Test Existing Chairs
To ensure you end up with a comfortable window seat, you need to look at and sit in many of the pieces of furniture in your home. Find the most comfortable chair in your home and measure it. Note it’s height and the depth of the seat.
You’ll quickly discover that for maximum comfort your legs shouldn’t dangle off the edge of the seat not touching the floor. What’s more, if a seat is too low, your knees will uncomfortably point to the ceiling.
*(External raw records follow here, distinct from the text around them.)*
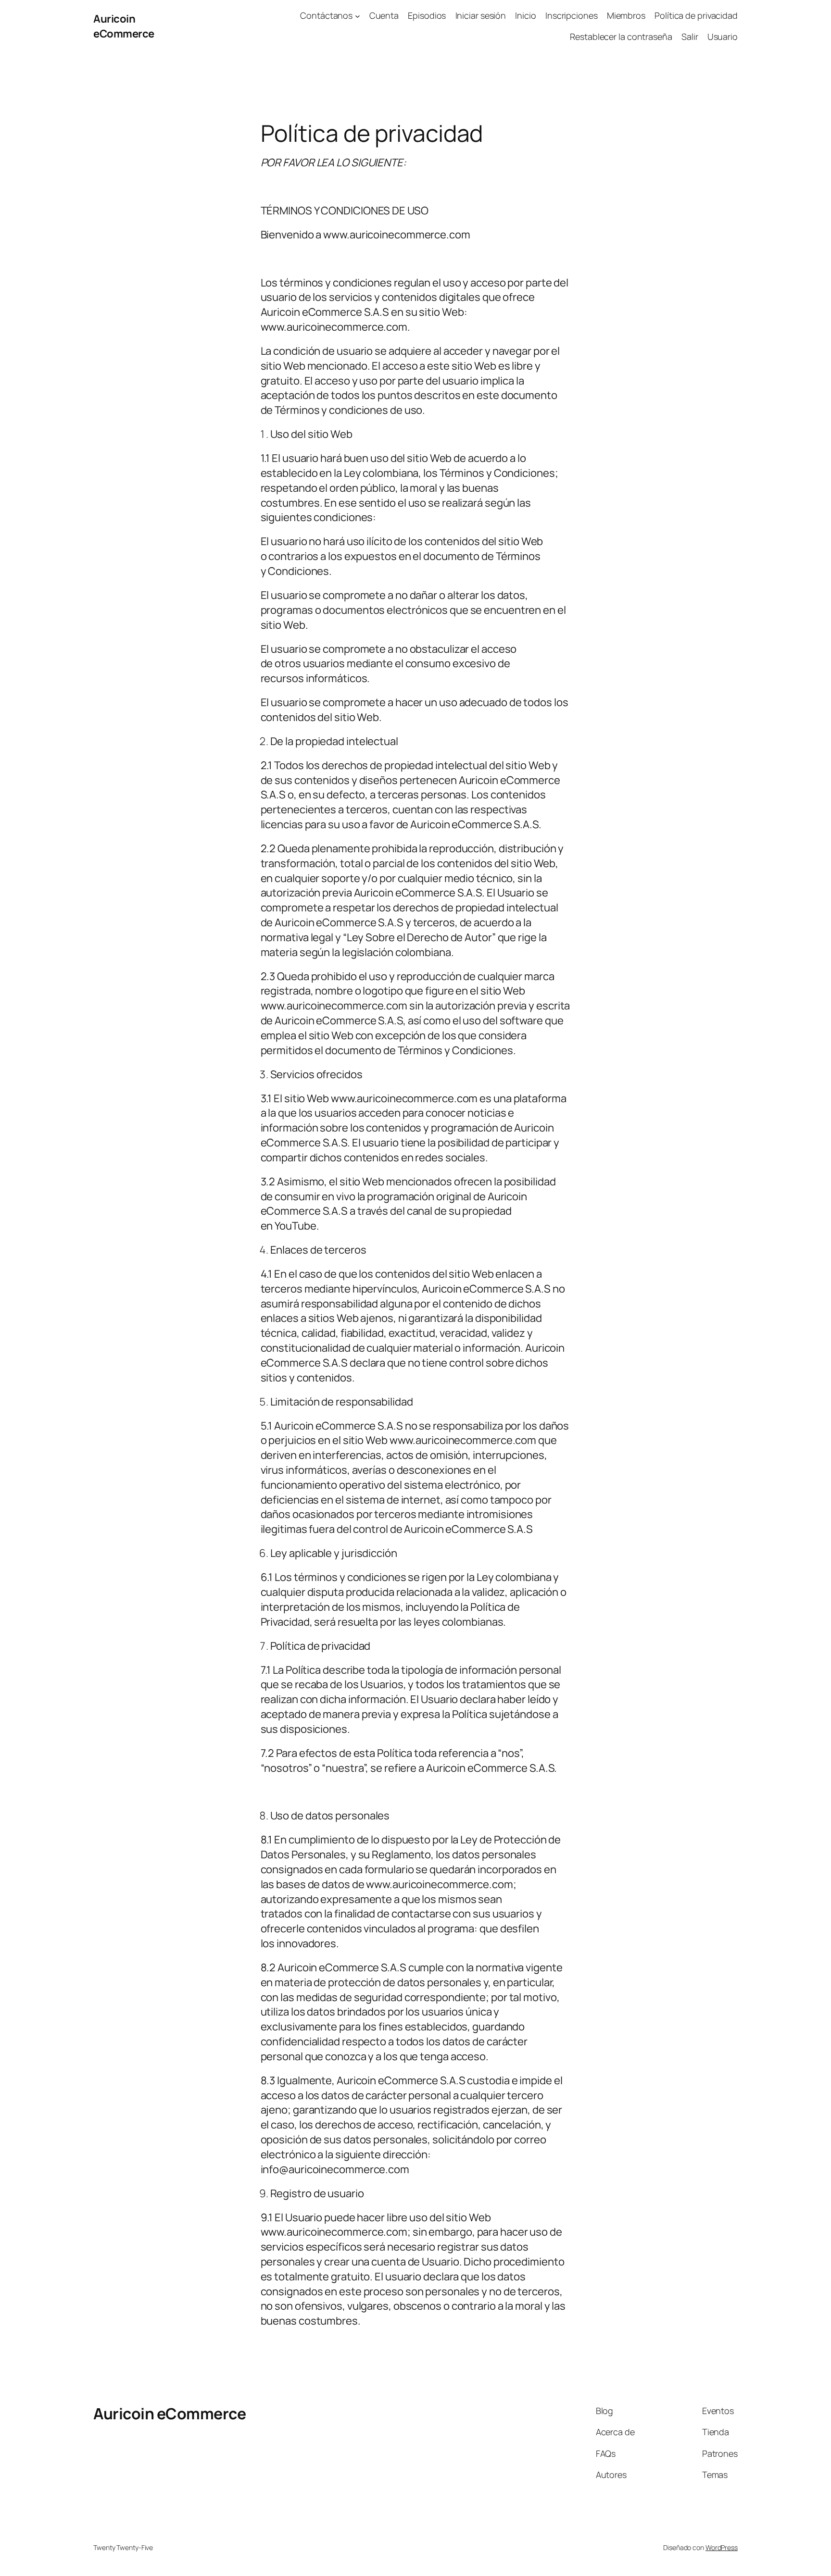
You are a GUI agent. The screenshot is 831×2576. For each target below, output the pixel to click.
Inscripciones (571, 15)
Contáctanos (326, 15)
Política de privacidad (696, 15)
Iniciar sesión (480, 15)
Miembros (626, 15)
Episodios (427, 15)
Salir (689, 36)
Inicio (525, 15)
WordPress (721, 2547)
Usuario (722, 36)
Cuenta (384, 15)
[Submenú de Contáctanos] (357, 15)
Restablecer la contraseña (621, 36)
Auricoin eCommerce (123, 26)
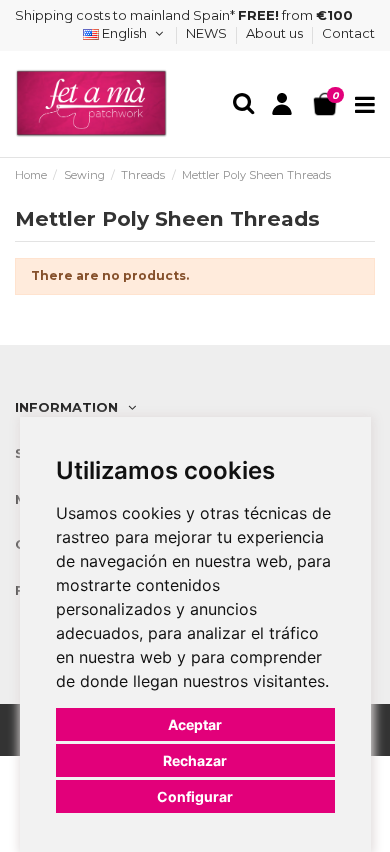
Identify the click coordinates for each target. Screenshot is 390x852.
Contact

Build a seat that’s too deep and you won’t be able to relax using a wall as a backrest. Lots of thought went into creating the perfect chair in your home. Copy its dimensions.
Birch Loves Paint
Birch plywood makes for a perfect material for any number of reasons. First, the birch veneer makes for a magnificent surface for painting. Its fine grain makes for a silky smooth finish. You can stain birch plywood, but be sure the face-frame lumber has similar grain and coloration so the stain or clear finish matches.
Trim It Out
For a very custom look and feel, be sure all the trim that surrounds your window seat matches the trim and moldings in the room. If you have an older home, you can take a piece of your existing baseboard to a woodworking shop or mill. They have equipment that allows them to match the profile exactly.
Think About Flip Tops
Before you make the final decision on a flip-top window seat, understand that it makes storage of items a bit of a hassle. Things get stored on top of one another much like a chest freezer. If you’ve ever owned a chest freezer versus one that opens like a regular refrigerator, I believe you’ll agree that a chest freezer is not the best design. You’ll love the look of an open shelf on your new window seat!